This is the mail archive of the gcc@gcc.gnu.org mailing list for the GCC project.

Index Nav:	[Date Index] [Subject Index] [Author Index] [Thread Index]
Message Nav:	[Date Prev] [Date Next]	[Thread Prev] [Thread Next]
Other format:	[Raw text]

Picking between alternative ways of expanding a section

From: Michael Hope <michaelh at juju dot net dot nz>
To: gcc at gcc dot gnu dot org
Date: Fri, 24 Jul 2009 16:22:31 +1200
Subject: Picking between alternative ways of expanding a section

Hi there.  This is in follow up to my email on the 24 th of May.
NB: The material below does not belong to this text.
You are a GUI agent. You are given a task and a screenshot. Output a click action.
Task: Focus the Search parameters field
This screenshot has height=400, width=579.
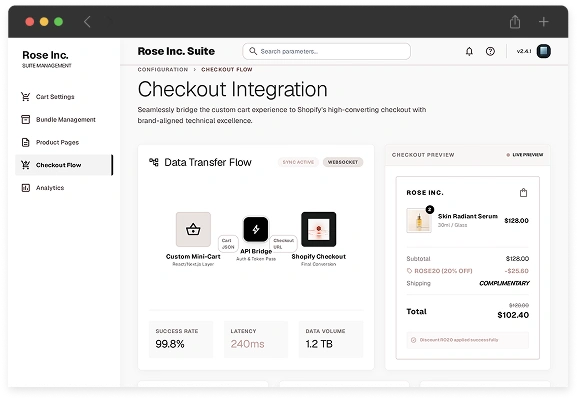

The short version is: how can I track down why GCC is picking between
two alternatives for implementing a function?  In a memcpy() where
Pmode == SImode, I get a near ideal implementation.  If Pmode ==
PSImode (due to limitations of the pointer registers) I get something
much worse.

The difference happens early on.  In the .128r.expand with Pmode ==
SImode I get:
 ;; MEM[base: to] = MEM[base: p];

With PSImode I get offset addressing instead:
;; MEM[base: pto + ivtmp.25] = MEM[base: pfrom + ivtmp.25];

This flows through into the actual code.

I assume this is due to GCC assuming that PSImode works differently to
SImode and that the cast/translation cost is enough to make offset
addressing overall cheaper.

The m32c compiler is the only other using PSImode but it doesn't
generate offsetted addresses.  The same things happen with and without
a basic TARGET_ADDRESS_COSTS and TARGET_RTX_COSTS.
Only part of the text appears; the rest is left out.